Reproduce the lines below, substituting "Select" for every occurrence of "Open" and leaving everything else unchanged. Omit the pictures from your output.
*** Input for this task ***
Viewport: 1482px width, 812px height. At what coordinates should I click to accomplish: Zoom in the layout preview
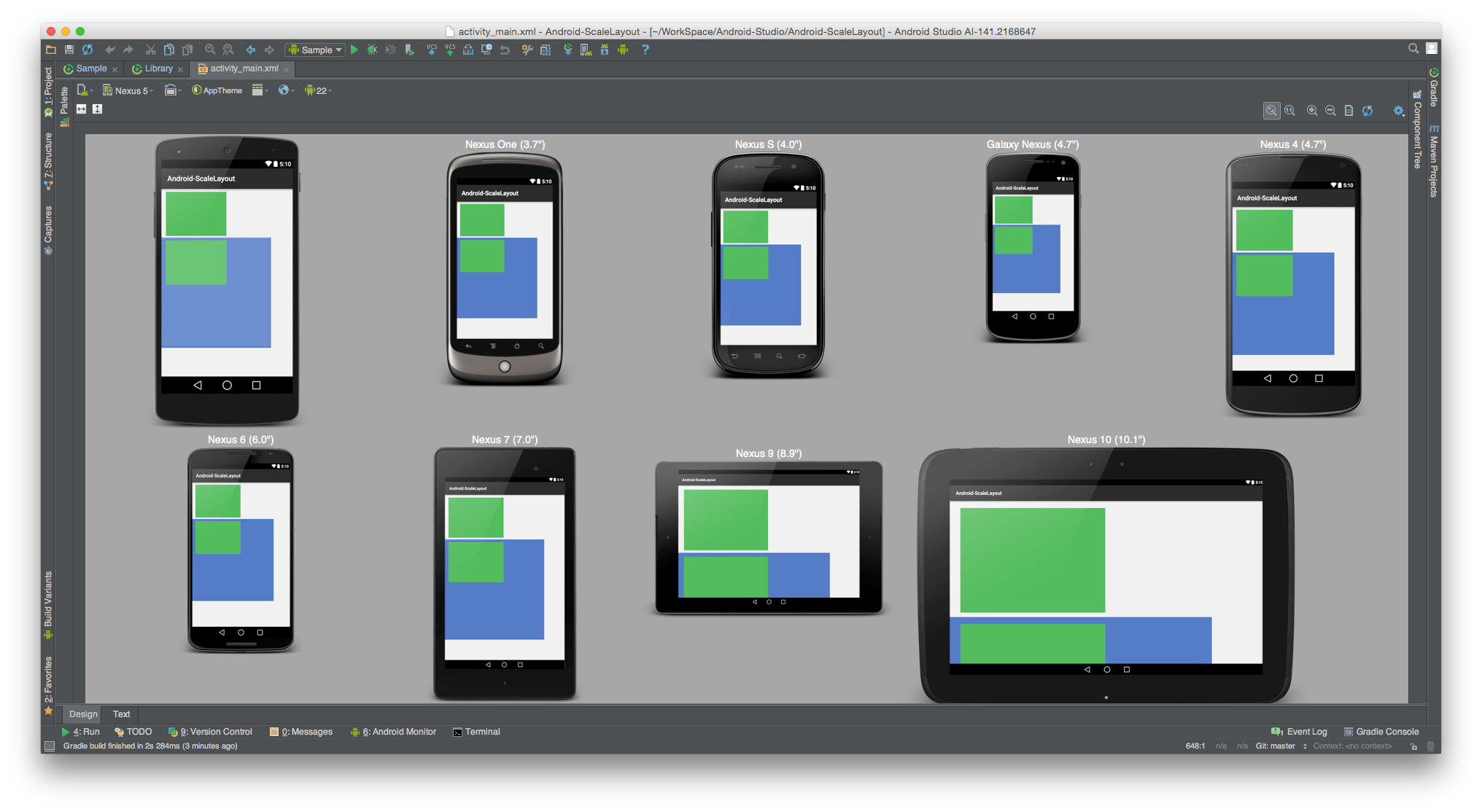point(1312,111)
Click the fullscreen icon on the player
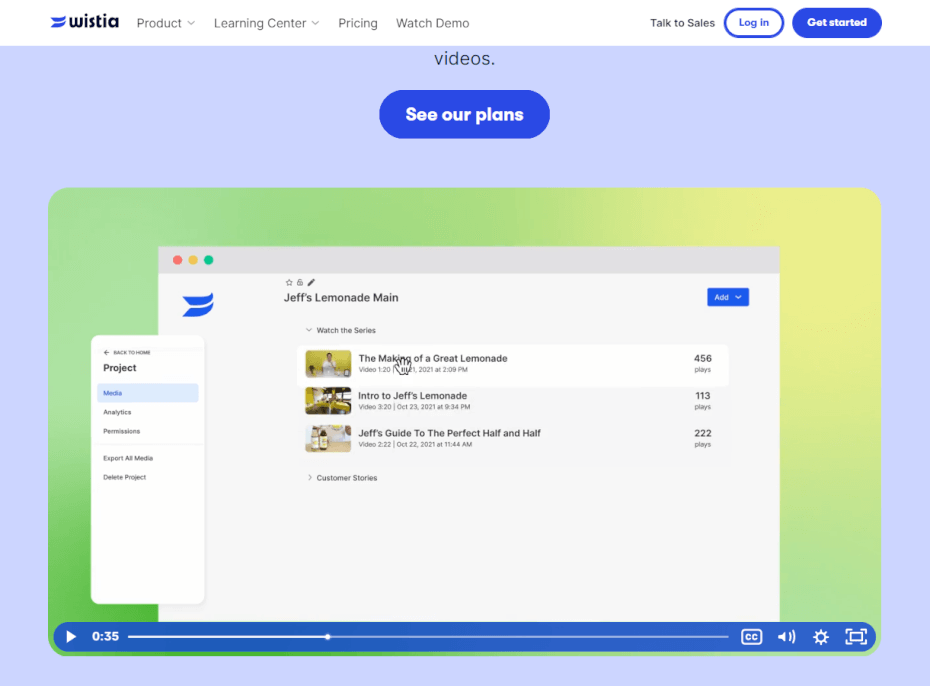The image size is (930, 686). (x=856, y=637)
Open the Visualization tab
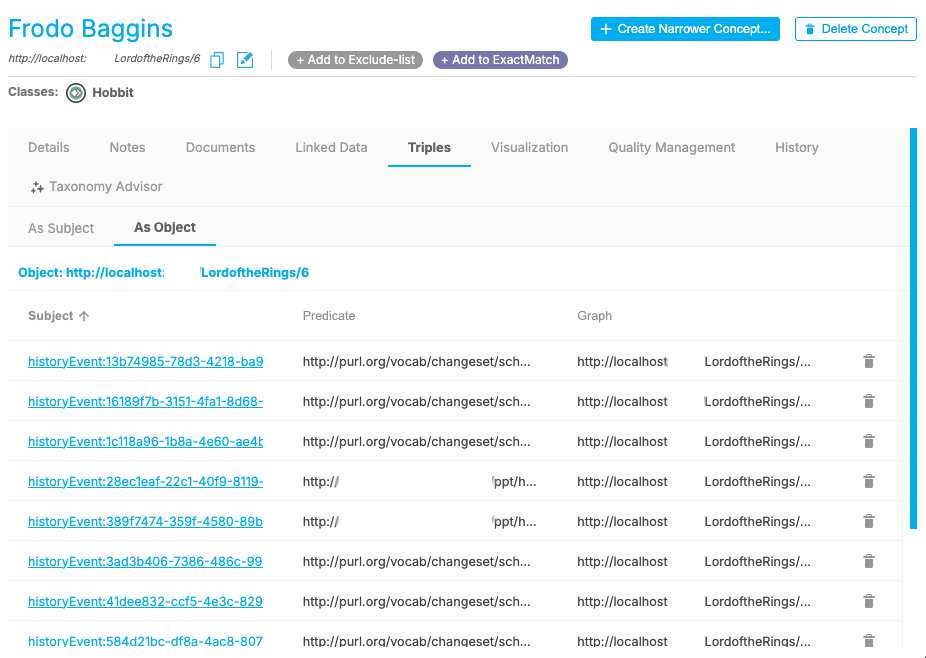The image size is (926, 658). coord(529,147)
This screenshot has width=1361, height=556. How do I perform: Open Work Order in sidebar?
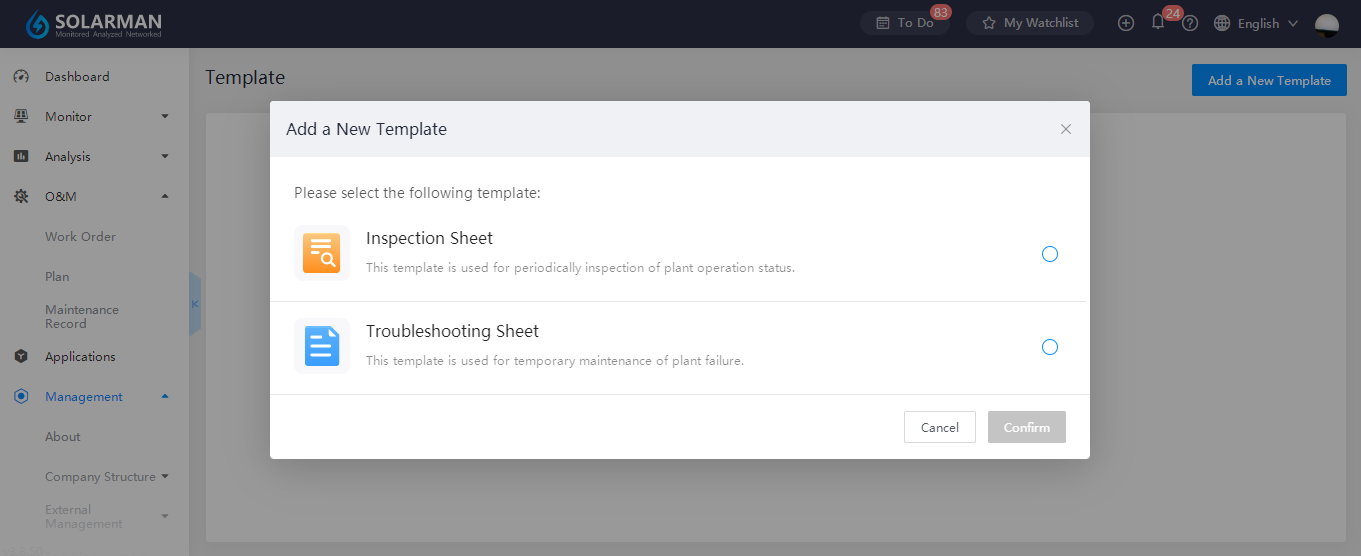80,237
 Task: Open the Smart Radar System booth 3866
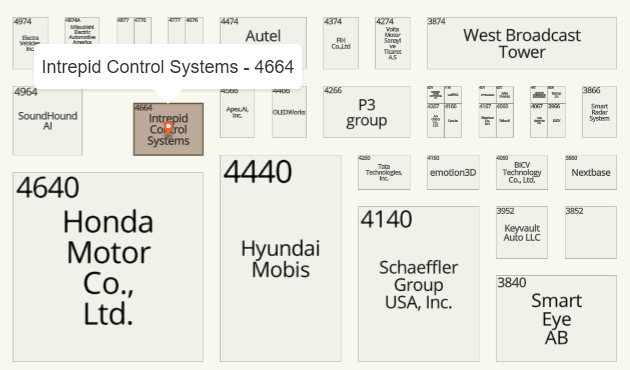point(599,112)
***
» **Task output**:
Viewport: 1482px width, 812px height. At what coordinates should I click to accomplish: Zoom in the layout preview
point(1312,111)
Click the fullscreen icon on the player
The image size is (930, 686). (x=856, y=637)
Select the Visualization tab
The image size is (926, 658). coord(529,147)
This screenshot has width=1361, height=556. How do I perform: Select Work Order in sidebar?
80,237
 Task: Select the Smart Radar System booth 3866
point(599,112)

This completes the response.